Puasa Enam Hari Bulan Syawwal, Tata Cara dan Keutamaannya

Puasa enam hari di bulan Syawwal setelah Ramadhan masyru’ (disyari’atkan). Pendapat yang menyatakan bid’ah atau haditsnya lemah, merupakan pendapat bathil (1). Imam Abu Hanifah, Imam asy Syafi’i dan Imam Ahmad menyatakan istihbab pelaksanaannya (2).

Adapun Imam Malik, beliau rahimahulloh menilainya makruh.
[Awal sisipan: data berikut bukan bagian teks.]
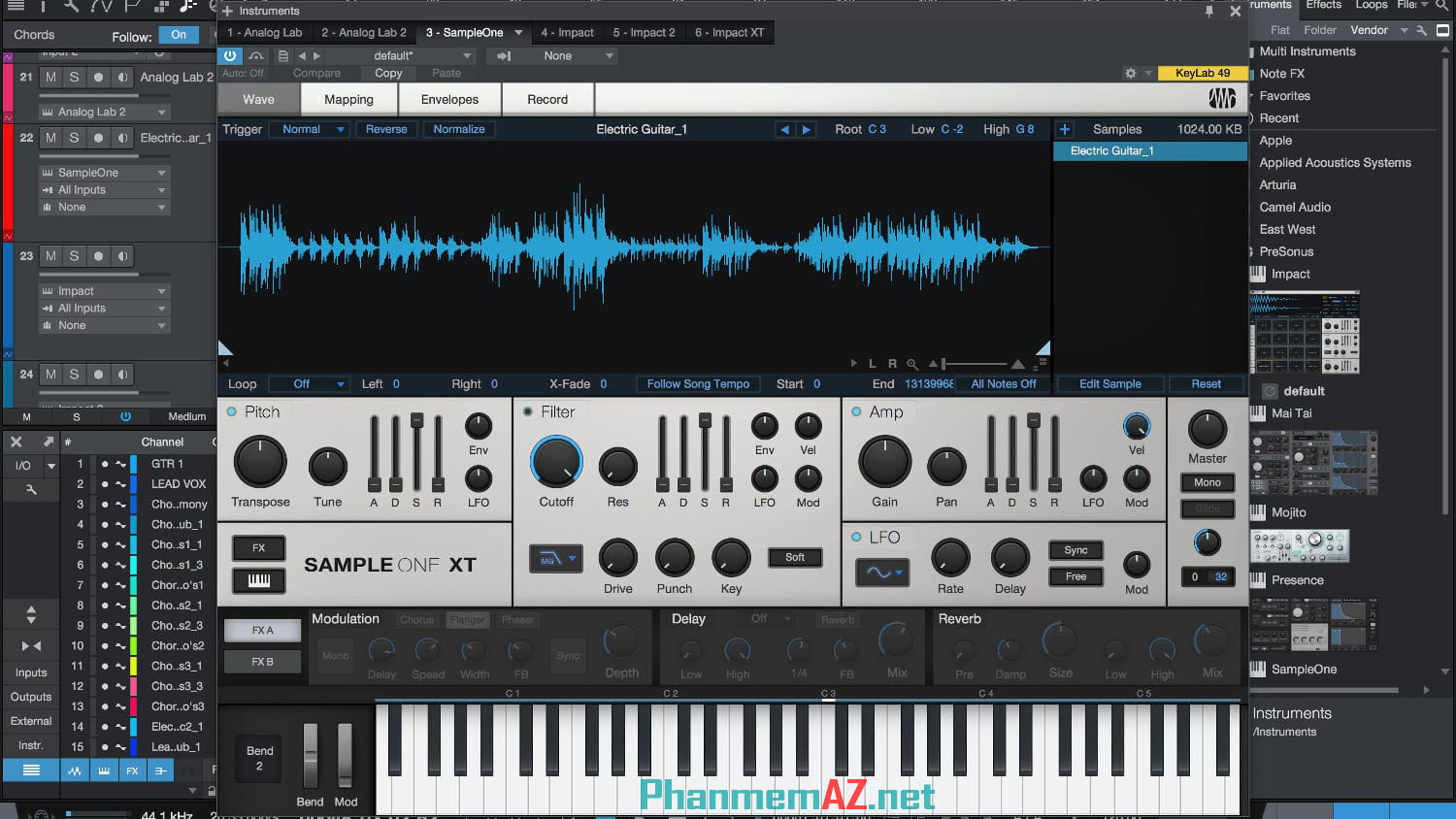
Task: Arm recording on the Impact track
Action: (x=98, y=256)
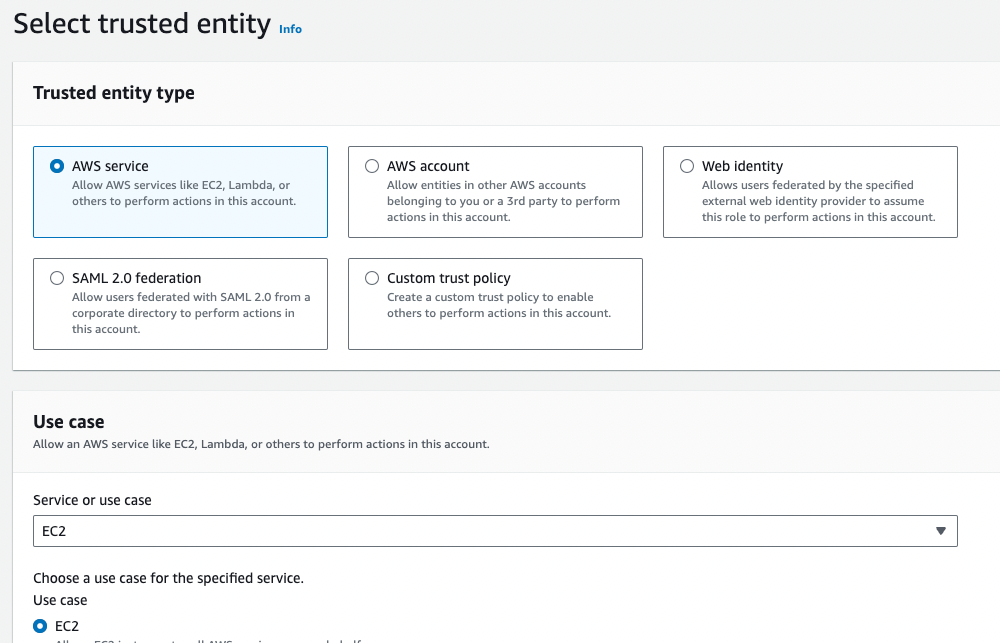Click the 'Choose a use case' instruction text
Viewport: 1000px width, 643px height.
click(x=168, y=578)
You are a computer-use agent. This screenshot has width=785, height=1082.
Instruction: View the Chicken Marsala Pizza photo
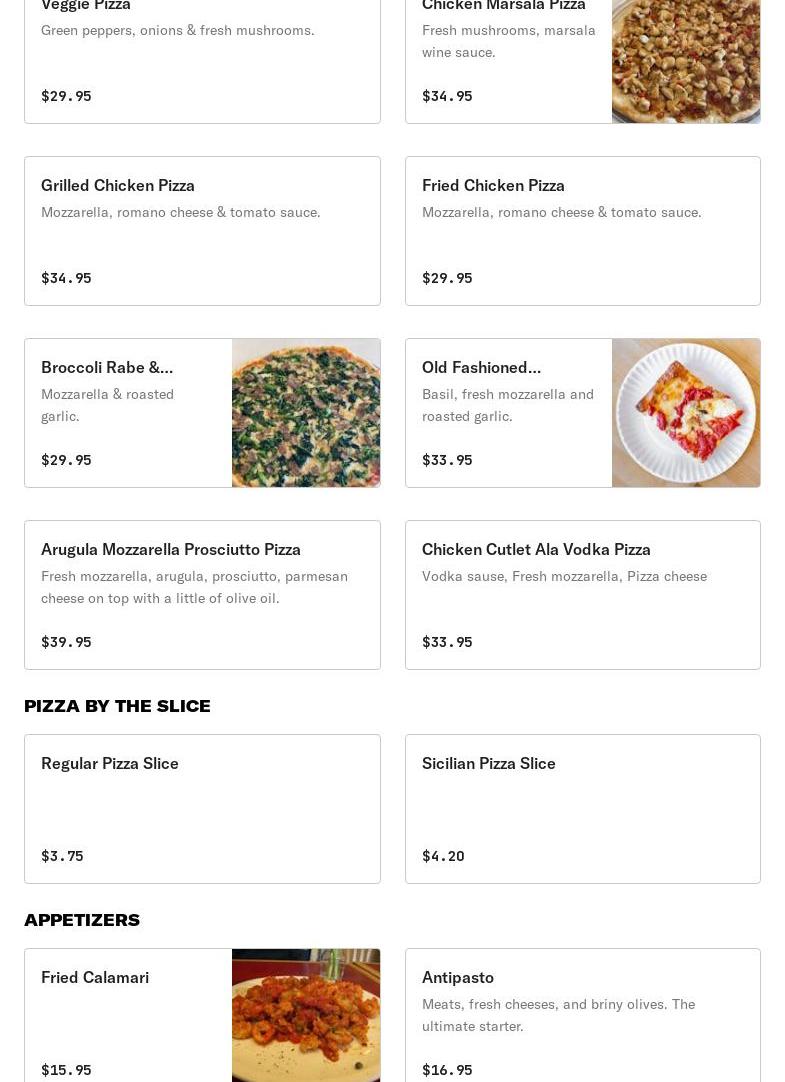pos(686,61)
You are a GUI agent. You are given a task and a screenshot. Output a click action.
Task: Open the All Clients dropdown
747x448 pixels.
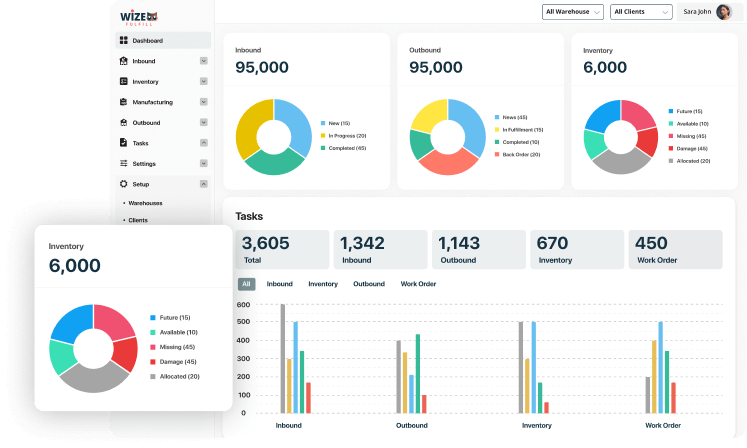(x=640, y=12)
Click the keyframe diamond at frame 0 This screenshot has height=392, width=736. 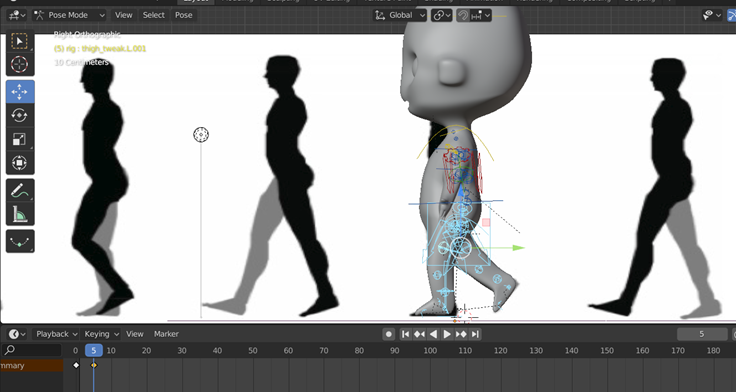point(76,365)
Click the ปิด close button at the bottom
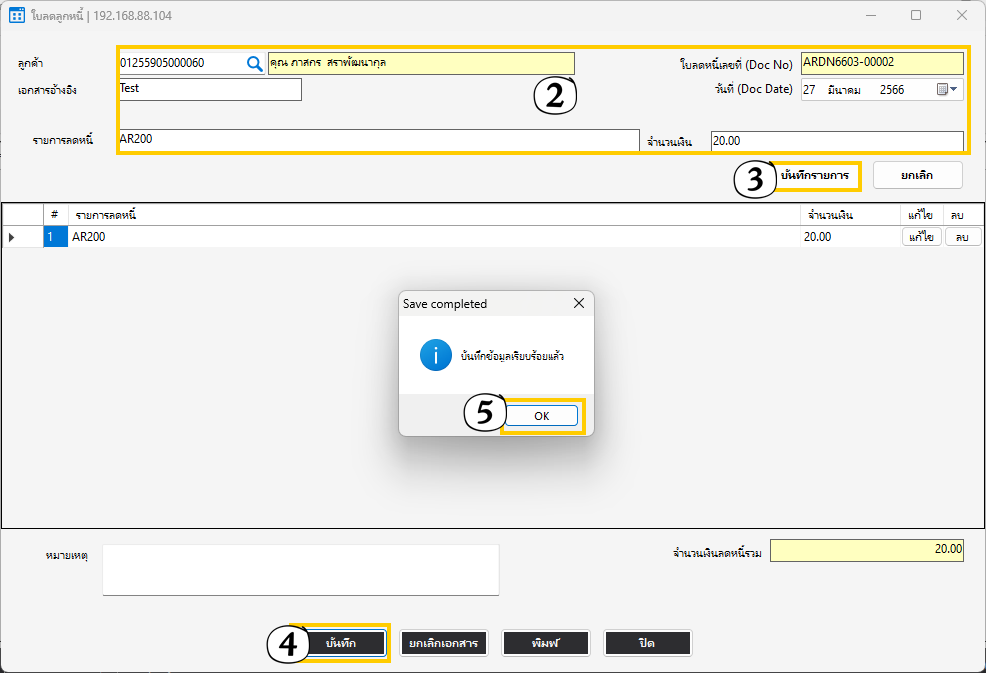This screenshot has height=673, width=986. point(647,643)
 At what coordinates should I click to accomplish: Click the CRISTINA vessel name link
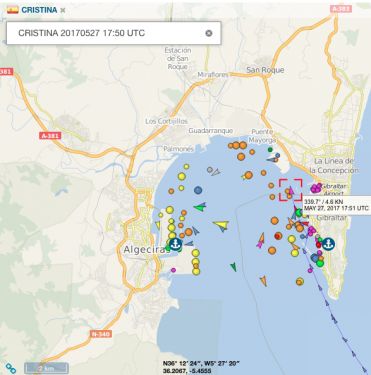click(x=39, y=10)

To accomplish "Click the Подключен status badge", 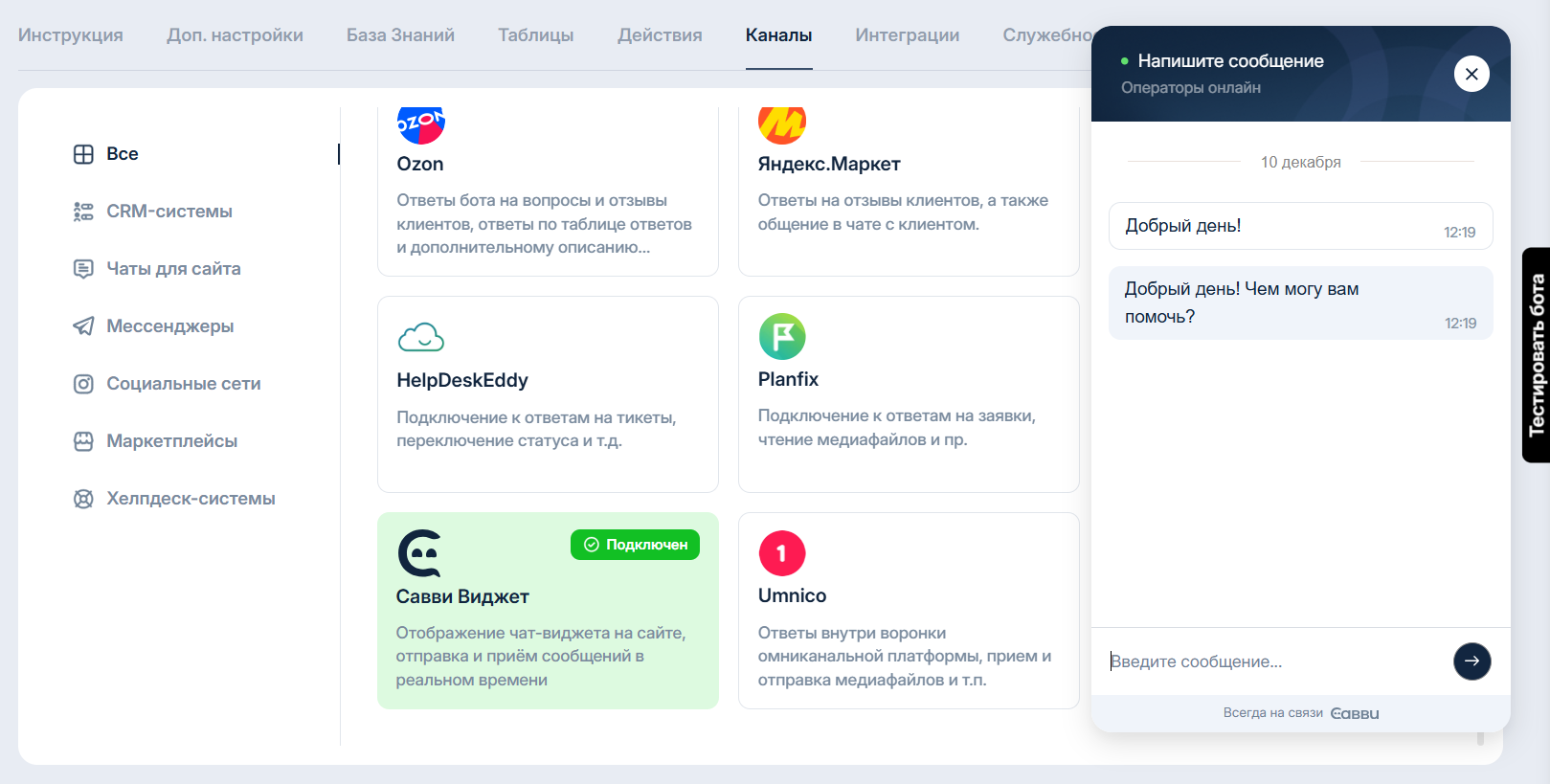I will [636, 545].
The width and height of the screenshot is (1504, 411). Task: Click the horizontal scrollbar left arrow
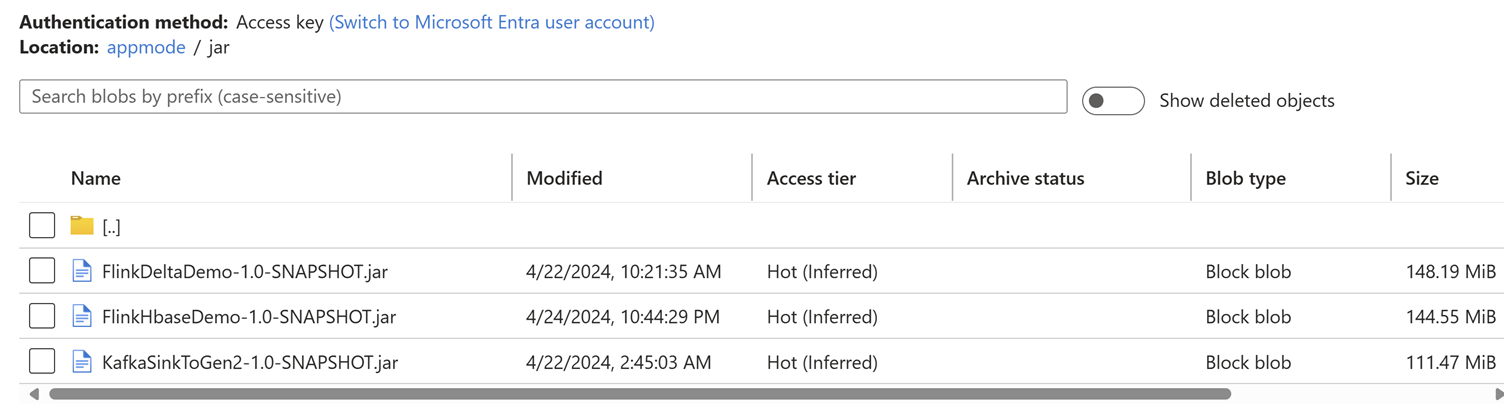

Agar orang tidak memandang wajib. Lantaran kedekatan jaraknya dengan Ramadhan. Namun, alasan ini sangat lemah, bertentangan dengan Sunnah Shahihah.

Alasan yang diketengahkan ini tidak tepat, jika dihadapkan pada pengkajian dan penelitian dalil, yang akan menyimpulkan pendapat tersebut lemah. Alasan terbaik untuk mendudukkan yang menjadi penyebab sehingga beliau berpendapat demikian, yaitu apa yang dikatakan oleh Abu ‘Umar Ibnu ‘Abdil Barr, seorang ulama yang tergolong muhaqqiq (peneliti) dalam madzhab Malikiyah dan pensyarah (syarah = menjelaskan) kitab Muwatha’.

Abu ‘Umar Ibnu ‘Abdil Barr berkata, “Sesungguhnya hadits ini belum sampai kepada Malik. Andai telah sampai, niscaya beliau akan berpendapat dengannya.” Beliau mengatakan dalam Iqna’, disunnahkan berpuasa enam hari di bulan Syawwal, meskipun dilaksanakan dengan terpisah-pisah (tidak berurutan harinya). Keutamaan tidak akan diraih bila berpuasa di selain bulan Syawwal.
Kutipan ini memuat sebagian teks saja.